A quand 20% de produits bio dans les cantines scolaires ?

Le Grenelle de l’Environnement est impitoyable : en 2012, les cantines scolaires de France doivent composer au moins 20% de leurs repas avec des produits issus de l'agriculture biologique. A la Réunion, cette barre ne devrait pas être atteinte avant deux ans.


A quand 20% de produits bio dans les cantines scolaires ?
Vos enfants sont-ils initiés à l'alimentation biologique ? Si ce n'est pas le cas à la maison, l'école doit, elle aussi, montrer l'exemple. Il y a cinq ans, le Grenelle de l’Environnement prévoyait une mise en route en douceur des produits bio dans les cantines scolaires françaises. Cinq ans après cette résolution, force est de constater que ce minimum paraît déjà hors d'atteinte dans les assiettes des écoliers, du moins dans l'immédiat.
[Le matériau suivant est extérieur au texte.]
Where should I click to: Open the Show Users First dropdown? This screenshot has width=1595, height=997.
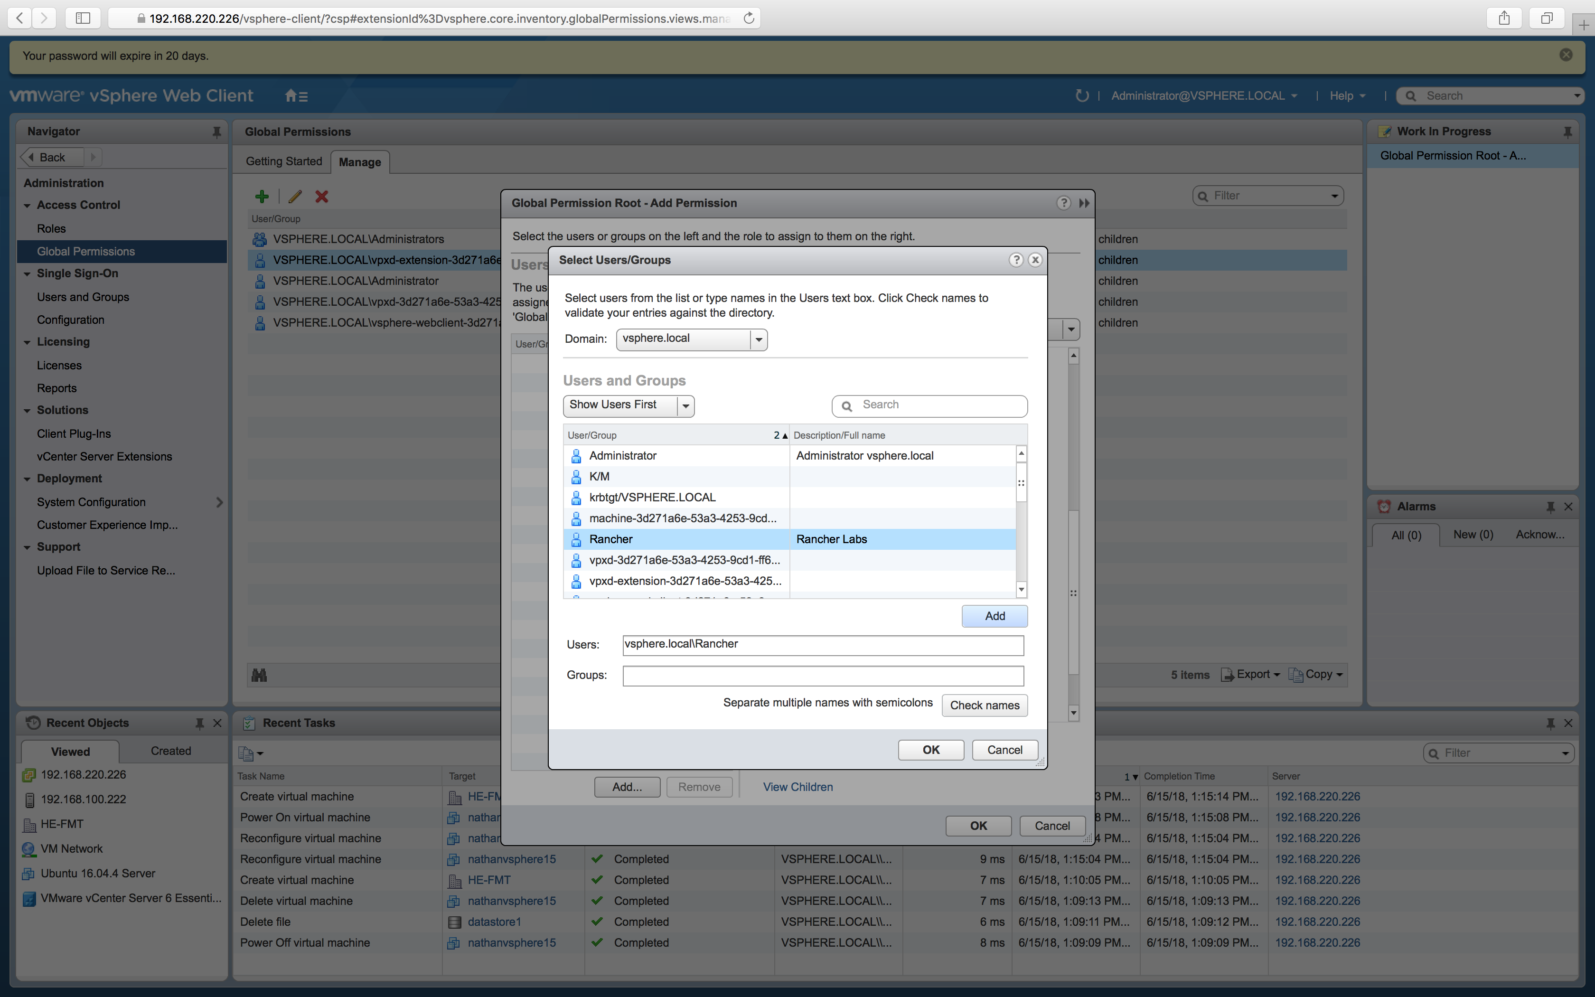tap(685, 406)
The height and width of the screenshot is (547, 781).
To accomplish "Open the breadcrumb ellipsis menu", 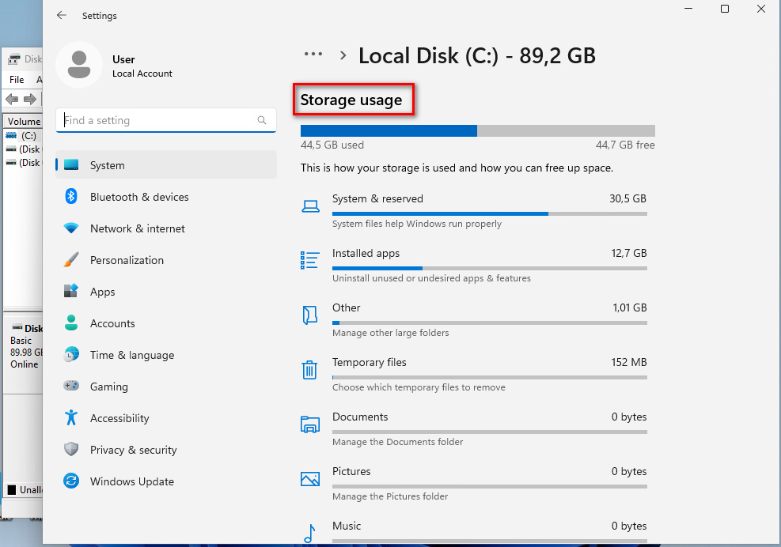I will click(x=313, y=54).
"On ne répond pas à la demande", explique sans détour Mireille Jolet, présidente du groupement des agriculteurs bio de la Réunion, le GAB. "Nous sommes une centaine dans le département mais pas tout le monde travaille pour les cantines", précise-t-elle. Seules deux écoles composent actuellement leurs assiettes avec des aliments bio. C'est peu, très peu. Ce qu'il manque aujourd'hui à la filière, explique Mireille Jolet, c'est une approche planifiée de la demande. "Si on arrive bien à se coordonner, on pourra répondre à cette demande" importante de la part des collectivités.  

Le bio : c'est seulement 1% de la surface agricole occupée

A la question d'une préférence éventuelle des agriculteurs pour vendre leurs produits sur des marchés plutôt que vers les collectivités publiques, la présidente du GAB évoque la disparité des situations. "Il y a tellement de paramètres. Certains agriculteurs préfèrent travailler avec les cantines, d'autres préfèrent vendre en paniers. Cela dépend de l'espace agricole dont dispose le professionnel : est-ce qu'il réserve une partie de son exploitation à une cantine ou pas ?" Un vrai cas par cas qui ne permet pas de donner une tendance. L'achat de leurs produits par les collectivités a peu être l'avantage d'apporter la certitude d'une commande sur du long terme mais peu être moins avantageux que s'il était acheté par un particulier, car là aussi la demande est croissante.

"En tout cas, il y a de la place pour d'autres agriculteurs bio", avoue l'agricultrice qui a débuté "directement dans le bio en 2003, sans passer par le conventionnel".

A l'heure actuelle, des conventions ont été passées, mais de façon très marginale, avec des établissements volontaires. La présidente du GAB évoque l'exemple du lycée des Avirons ou encore d'une école primaire de Saint-Paul. La rentrée prochaine verra le bio grignoter substantiellement du terrain.

Un projet pilote est en ce moment-même en train d'être finalisé par le Conseil général. Normal, il concerne cinq collèges également volontaires. "Nous discutons des modalités de mise en oeuvre", annonce Mireille Jolet. En effet, devant le faible nombre d'agriculteurs biologiques et face à des menus de restauration scolaire qui doivent être réglés comme du papier à musique, une coordination est indispensable. Ce projet pilote devra solutionner les éventuelles ruptures en approvisionnement susceptibles d'intervenir. "Nous évaluerons les possibilités offertes par les agriculteurs de façon individualisée", explique le présidente.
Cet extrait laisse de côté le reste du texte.